Hari ini, media sosial di Indonesia tampak berbeda dari biasanya. Netizen dengan antusias membanjiri linimasa mereka dengan gambar garuda berlatar biru dongker. Di Instagram, di X, bahkan di Facebook, lambang kebanggaan negeri ini mendadak jadi tren yang tidak terbendung. Ada yang mempermasalahkan? Tentu saja tidak, karena inilah "Peringatan Darurat," kampanye terbaru yang berhasil mengguncang dunia maya.
Gambar garuda biru yang mendadak viral ini rupanya bukan karya seni baru dari seniman kondang atau bagian dari kampanye merek ternama. Gambar ini pertama kali muncul dari akun kolaborasi yang tidak asing lagi: @narasinewsroom, @najwashihab, @matanajwa, dan @narasi.tv. Entah apa yang merasuki mereka, namun mereka berhasil memicu perdebatan sengit di seluruh pelosok internet hanya dengan satu gambar sederhana. Tidak ada penjelasan rinci atau pidato panjang, hanya garuda dengan latar biru dan sebuah teks: "Peringatan Darurat."
Di X, platform yang dulunya dikenal sebagai Twitter, kata kunci "Peringatan Darurat" langsung meroket menjadi trending topic. Bahkan dalam sekejap, hastag #KawalPutusanMK muncul sebagai penguasa trending topic dengan hampir 25.000 tweet. Barangkali kita harus mengakui, netizen Indonesia memang mahir menjadikan apa saja sebagai tren, asalkan diberi sedikit provokasi.
Namun, apa sebenarnya yang membuat gerakan ini begitu menarik perhatian? Ternyata, ini bukan sekadar ajakan untuk mengganti profil picture atau menunjukkan rasa nasionalisme yang meledak-ledak. "Peringatan Darurat" ini adalah sebuah seruan untuk mengawal Pilkada 2024, memastikan bahwa proses demokrasi yang sudah kita perjuangkan selama ini tidak dicurangi oleh kekuatan-kekuatan politik yang bermain di belakang layar.
Narasi yang beredar di media sosial ramai membahas tentang keputusan Mahkamah Konstitusi (MK) pada 20 Agustus 2024 lalu. MK memutuskan bahwa partai politik tidak perlu memiliki kursi di DPRD untuk mengajukan calon kepala daerah. Keputusan ini, tentu saja, membuat banyak pihak mendadak jadi ahli konstitusi dadakan, berdebat di media sosial tentang dampak keputusan ini terhadap masa depan bangsa.
Tentu, tidak lengkap rasanya jika DPR tidak ikut ambil bagian dalam kericuhan ini. Pada 21 Agustus 2024, DPR memutuskan untuk menggelar rapat membahas revisi Undang-undang Pilkada. Rumor beredar bahwa revisi ini dilakukan untuk menyesuaikan atau mungkin menganulir keputusan MK. Namun, Achmad Baidowi, Wakil Ketua Badan Legislasi DPR, dengan tenang membantah semua spekulasi. Menurutnya, pembahasan revisi UU Pilkada tidak akan berbentrokan dengan putusan MK. Baidowi ini sepertinya lupa bahwa di negeri ini, kata-kata politikus jarang dipercaya tanpa dicurigai terlebih dahulu.
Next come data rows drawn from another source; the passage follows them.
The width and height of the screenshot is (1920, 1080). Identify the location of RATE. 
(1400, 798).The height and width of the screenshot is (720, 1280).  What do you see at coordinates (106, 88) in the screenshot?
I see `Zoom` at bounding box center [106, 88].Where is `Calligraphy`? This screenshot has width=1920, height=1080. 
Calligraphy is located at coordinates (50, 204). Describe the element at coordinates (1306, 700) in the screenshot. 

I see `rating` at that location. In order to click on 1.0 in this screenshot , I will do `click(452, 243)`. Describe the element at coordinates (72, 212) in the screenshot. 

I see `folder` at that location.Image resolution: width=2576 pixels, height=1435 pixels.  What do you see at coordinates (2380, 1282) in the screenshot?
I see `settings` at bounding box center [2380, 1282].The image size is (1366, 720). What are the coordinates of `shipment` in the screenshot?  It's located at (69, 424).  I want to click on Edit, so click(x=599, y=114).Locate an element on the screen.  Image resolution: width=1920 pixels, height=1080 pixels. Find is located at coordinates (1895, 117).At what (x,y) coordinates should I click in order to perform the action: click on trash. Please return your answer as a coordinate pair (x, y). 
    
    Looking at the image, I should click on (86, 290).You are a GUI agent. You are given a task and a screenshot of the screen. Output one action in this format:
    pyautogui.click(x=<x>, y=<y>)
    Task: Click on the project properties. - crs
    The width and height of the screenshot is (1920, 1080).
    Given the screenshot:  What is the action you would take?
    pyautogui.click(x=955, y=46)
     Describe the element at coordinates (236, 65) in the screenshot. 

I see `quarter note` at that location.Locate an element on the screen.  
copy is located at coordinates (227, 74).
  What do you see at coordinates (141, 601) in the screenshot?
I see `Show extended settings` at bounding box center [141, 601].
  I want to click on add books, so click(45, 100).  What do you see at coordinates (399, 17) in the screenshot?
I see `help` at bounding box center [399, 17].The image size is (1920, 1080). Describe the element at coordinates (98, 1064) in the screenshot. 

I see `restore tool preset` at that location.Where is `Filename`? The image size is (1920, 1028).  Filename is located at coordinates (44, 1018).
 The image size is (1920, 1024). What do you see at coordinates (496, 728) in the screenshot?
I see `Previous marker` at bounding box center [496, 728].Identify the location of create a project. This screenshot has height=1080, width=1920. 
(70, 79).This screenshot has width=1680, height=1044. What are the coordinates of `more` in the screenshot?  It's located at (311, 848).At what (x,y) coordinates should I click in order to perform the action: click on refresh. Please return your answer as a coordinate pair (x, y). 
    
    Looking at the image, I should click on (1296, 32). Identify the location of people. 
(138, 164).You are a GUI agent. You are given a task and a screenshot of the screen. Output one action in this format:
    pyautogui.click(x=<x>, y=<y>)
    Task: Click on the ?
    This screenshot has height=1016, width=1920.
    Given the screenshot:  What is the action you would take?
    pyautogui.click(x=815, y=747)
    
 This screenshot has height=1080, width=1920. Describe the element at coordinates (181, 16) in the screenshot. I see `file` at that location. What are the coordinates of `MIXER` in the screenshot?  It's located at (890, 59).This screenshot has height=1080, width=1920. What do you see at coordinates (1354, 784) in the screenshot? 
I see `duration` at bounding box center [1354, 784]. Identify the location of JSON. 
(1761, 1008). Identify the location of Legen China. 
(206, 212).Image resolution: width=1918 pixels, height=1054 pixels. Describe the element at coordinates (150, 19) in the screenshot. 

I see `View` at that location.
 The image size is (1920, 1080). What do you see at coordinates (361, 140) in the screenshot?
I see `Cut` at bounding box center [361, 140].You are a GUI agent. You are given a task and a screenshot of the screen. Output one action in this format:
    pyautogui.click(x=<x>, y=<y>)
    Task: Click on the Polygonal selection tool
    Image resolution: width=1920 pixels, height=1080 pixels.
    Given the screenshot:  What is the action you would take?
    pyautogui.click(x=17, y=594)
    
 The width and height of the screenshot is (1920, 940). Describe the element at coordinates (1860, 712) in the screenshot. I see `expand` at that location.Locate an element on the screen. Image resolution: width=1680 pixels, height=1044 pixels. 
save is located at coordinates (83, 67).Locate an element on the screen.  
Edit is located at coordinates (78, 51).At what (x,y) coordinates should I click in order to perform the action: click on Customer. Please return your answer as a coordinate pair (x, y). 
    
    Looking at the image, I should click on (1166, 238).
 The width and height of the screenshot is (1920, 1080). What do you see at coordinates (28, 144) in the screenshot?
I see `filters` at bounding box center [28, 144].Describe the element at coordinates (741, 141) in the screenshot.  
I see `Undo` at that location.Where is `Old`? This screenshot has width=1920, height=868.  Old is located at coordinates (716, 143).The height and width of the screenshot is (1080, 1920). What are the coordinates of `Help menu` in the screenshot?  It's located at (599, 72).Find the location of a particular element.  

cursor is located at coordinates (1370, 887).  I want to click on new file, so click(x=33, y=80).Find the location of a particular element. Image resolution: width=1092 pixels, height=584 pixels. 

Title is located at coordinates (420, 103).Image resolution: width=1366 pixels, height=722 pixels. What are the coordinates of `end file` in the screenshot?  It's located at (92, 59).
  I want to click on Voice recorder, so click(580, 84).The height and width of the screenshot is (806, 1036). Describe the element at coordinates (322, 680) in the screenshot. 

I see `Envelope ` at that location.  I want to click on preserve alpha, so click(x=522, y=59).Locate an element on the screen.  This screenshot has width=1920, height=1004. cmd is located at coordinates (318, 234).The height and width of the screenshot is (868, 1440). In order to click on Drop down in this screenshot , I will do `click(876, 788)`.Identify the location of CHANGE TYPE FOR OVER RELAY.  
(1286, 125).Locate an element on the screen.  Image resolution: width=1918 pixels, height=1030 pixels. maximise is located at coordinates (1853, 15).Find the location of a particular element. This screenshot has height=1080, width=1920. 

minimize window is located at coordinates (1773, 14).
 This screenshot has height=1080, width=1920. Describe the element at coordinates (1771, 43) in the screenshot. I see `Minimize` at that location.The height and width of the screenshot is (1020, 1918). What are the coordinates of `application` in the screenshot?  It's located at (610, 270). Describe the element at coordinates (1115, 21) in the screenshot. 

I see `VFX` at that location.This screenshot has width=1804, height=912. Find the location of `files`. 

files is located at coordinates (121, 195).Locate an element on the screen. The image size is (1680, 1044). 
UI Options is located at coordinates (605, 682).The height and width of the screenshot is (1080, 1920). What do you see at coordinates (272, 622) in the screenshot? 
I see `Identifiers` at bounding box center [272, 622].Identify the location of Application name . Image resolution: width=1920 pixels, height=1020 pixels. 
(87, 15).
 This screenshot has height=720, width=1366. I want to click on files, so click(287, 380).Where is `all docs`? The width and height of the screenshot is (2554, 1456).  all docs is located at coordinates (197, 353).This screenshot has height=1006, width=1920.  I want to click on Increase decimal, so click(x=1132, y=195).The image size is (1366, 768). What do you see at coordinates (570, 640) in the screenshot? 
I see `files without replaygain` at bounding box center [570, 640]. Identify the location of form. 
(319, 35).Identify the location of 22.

Mungkin benar bahwa gerakan "Peringatan Darurat" ini adalah cerminan dari keresahan masyarakat terhadap proses demokrasi yang terus-menerus diwarnai oleh intrik politik. Tapi di sisi lain, ini juga menunjukkan betapa mudahnya kita terpicu oleh gambar-gambar dan kata-kata yang merangkak di media sosial. Dengan hanya satu gambar garuda berlatar biru, kita serentak mengalihkan perhatian dari isu-isu yang lebih mendesak.
Jadi, apa pelajaran yang bisa kita petik dari semua ini? Barangkali, di era digital ini, kita memang lebih peduli pada simbol daripada substansi. Dan jika simbol itu cukup kuat, kita siap berdiri di belakangnya, apa pun maknanya.
Dan di penghujung hari, saat kita berdebat, berbagi, dan bereaksi terhadap gerakan-gerakan ini, mungkin kita harus bertanya pada diri sendiri: apakah semua ini benar-benar penting, atau kita hanya terjebak dalam permainan yang diatur oleh algoritma media sosial? Mungkin, seperti garuda biru itu, jawabannya akan tetap misterius, tersembunyi di balik layar ponsel kita.